Proteins and the mechanisms they mediate at solid/liquid
interfaces play a critical role in many processes including surface fouling,
biocatalysis, and biomineralization. Despite their importance, we often lack a
molecularly detailed understanding of interfacial mechanisms such as protein
recognition, binding, and surface-induced conformational change. While
atomistic simulations of protein adsorption have strong potential to combine
with experiments to elucidate structural and mechanistic details at the
interface, challenges of timescale limitations and strong protein/surface
binding have prohibited the progress of such simulations. To-date there are
virtually zero structures of a biomolecule adsorbed to a surface that have been
made accessible in the Protein Data Bank. For the first time results of
molecular simulation, using the enhanced sampling method PTMetaD-WTE1
to overcome aforementioned challenges, have been combined with experimental
data from solid-state nuclear magnetic resonance (ssNMR), near edge X-ray
adsorption fine structure (NEXAFS), and sum frequency generation spectroscopy
(SFG) to determine the structure and orientation of the SN15 binding domain of the
salivary protein statherin on hydroxyapatite (HAp).
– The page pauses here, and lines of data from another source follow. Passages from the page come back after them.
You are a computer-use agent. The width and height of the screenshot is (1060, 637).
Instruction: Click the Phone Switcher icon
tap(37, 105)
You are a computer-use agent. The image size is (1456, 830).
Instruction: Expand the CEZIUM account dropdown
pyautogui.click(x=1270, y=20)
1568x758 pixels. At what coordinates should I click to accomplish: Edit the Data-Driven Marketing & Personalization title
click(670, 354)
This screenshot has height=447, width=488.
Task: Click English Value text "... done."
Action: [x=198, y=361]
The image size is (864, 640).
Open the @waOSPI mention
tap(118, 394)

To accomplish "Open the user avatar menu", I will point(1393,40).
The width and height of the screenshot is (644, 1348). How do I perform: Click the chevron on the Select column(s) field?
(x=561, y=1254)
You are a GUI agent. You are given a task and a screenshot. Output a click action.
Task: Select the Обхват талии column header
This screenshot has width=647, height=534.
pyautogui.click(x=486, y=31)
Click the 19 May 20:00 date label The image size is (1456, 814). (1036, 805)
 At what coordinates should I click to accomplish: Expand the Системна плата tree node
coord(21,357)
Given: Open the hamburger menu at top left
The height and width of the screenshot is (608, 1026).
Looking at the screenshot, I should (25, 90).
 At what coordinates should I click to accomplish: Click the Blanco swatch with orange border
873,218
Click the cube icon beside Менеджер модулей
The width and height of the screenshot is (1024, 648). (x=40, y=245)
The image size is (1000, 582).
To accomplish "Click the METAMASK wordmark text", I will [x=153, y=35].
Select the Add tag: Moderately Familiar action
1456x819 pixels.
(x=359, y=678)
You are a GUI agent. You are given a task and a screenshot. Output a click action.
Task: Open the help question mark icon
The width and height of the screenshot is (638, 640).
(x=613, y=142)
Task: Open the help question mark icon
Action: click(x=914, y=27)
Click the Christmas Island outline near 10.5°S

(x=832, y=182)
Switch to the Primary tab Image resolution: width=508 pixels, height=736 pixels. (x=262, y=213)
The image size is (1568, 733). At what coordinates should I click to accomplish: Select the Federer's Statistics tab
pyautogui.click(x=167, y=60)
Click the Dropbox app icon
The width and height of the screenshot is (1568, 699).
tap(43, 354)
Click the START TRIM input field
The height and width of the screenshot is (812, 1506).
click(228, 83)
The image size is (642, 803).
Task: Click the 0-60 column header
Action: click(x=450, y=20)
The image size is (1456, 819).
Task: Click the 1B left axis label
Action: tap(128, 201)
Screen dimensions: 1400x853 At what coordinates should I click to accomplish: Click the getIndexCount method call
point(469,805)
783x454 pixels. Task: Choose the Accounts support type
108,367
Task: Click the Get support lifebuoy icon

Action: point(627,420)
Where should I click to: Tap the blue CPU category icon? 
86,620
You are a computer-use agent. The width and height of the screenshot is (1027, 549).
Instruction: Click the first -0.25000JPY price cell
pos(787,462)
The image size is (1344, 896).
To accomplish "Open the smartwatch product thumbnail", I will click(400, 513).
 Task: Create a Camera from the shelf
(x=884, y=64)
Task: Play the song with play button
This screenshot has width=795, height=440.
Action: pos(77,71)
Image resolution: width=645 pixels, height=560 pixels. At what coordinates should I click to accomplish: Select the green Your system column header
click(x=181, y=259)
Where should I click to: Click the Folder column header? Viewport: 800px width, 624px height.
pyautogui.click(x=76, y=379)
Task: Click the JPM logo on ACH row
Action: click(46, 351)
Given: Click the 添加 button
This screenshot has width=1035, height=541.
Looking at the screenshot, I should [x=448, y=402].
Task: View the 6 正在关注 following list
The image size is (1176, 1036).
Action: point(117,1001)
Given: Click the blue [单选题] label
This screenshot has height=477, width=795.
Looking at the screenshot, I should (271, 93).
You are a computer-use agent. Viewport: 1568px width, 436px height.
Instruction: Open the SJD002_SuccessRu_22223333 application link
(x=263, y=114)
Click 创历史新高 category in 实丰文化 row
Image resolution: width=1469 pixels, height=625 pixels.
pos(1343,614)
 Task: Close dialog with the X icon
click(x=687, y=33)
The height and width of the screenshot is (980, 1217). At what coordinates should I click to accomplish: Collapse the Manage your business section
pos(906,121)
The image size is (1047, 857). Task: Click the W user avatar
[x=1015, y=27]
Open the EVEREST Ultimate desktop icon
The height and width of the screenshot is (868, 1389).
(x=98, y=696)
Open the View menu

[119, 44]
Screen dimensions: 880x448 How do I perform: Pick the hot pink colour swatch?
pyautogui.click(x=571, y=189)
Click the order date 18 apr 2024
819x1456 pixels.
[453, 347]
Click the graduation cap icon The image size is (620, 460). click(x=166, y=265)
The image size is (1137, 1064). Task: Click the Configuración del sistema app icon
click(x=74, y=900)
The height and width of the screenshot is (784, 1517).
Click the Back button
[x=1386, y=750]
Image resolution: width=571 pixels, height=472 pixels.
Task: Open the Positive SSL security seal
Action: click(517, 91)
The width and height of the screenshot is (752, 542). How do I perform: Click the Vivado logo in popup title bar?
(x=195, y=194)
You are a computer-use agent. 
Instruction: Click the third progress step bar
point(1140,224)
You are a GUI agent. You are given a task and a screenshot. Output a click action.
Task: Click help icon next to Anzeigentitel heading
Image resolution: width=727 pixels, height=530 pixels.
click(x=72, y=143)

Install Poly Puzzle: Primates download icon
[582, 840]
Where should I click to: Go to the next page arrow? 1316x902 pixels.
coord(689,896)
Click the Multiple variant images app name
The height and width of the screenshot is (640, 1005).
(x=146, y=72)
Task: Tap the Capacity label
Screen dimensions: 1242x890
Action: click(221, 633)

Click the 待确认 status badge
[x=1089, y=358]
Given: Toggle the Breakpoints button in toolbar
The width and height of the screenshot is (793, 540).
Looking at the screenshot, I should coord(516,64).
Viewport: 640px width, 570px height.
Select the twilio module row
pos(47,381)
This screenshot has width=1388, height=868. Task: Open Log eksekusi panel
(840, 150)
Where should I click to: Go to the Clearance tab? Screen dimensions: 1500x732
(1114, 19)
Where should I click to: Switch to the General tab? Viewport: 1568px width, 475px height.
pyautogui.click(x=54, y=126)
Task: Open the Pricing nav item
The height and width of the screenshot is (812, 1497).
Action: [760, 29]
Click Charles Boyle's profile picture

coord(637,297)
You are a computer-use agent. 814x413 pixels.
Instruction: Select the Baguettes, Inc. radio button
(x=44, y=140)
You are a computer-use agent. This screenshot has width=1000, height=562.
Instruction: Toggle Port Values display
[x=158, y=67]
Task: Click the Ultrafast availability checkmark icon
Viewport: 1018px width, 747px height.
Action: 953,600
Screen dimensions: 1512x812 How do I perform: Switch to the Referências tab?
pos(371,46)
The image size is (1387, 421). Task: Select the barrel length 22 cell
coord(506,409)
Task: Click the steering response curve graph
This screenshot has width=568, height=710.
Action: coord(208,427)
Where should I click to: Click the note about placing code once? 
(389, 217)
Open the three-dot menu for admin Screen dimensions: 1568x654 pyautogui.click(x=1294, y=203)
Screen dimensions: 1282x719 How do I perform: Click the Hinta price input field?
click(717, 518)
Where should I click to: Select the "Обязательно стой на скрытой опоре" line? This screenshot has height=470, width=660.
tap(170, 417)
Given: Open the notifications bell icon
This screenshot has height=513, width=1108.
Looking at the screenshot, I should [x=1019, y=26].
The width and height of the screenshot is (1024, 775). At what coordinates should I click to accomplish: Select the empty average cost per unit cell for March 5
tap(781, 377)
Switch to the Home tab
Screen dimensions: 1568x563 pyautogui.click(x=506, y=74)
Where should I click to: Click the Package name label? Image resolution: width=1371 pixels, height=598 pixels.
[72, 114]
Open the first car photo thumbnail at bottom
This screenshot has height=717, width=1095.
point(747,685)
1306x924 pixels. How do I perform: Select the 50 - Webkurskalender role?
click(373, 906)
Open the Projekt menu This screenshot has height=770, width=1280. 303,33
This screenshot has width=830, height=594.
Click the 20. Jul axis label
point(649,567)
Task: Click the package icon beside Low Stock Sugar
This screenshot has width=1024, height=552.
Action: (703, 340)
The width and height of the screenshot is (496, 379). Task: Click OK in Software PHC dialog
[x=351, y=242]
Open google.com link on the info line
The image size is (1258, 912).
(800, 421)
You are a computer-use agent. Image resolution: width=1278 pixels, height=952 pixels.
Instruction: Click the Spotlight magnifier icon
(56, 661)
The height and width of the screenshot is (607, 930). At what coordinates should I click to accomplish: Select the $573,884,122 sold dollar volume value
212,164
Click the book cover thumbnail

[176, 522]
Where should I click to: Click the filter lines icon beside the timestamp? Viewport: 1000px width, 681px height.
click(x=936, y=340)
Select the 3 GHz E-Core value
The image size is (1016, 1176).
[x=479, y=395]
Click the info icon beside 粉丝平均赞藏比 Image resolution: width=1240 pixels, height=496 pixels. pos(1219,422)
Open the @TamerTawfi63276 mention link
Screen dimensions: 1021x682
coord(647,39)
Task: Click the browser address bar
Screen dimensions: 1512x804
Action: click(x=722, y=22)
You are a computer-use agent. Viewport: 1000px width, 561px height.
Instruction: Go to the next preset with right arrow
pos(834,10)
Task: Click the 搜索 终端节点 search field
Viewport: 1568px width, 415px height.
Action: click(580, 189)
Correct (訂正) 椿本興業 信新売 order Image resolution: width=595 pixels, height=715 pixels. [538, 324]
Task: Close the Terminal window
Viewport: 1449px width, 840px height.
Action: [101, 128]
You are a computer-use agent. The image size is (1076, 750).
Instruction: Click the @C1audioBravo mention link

Additionally, multiple SN15
peptides have been simulated to represent more closely the experimental
conditions of a crowded microenvironment at the interface. Resulting structural
information is compared to the single protein adsorption results to determine
the role of lateral protein-protein interactions. From this comparison, mechanistic
details of statherin film formation and its control of HAp growth are
hypothesized. This poster will also propose some general principles for
efficiently simulating with metadynamics and computing experimental observables
for protein adsorption systems.

References

[1] Deighan, M.; Bonomi, M.; Pfaendtner, J. Efficient
Simulation of Explicitly Solvated Proteins in the Well-Tempered Ensemble. JCTC 2012, 8, 2189-2192.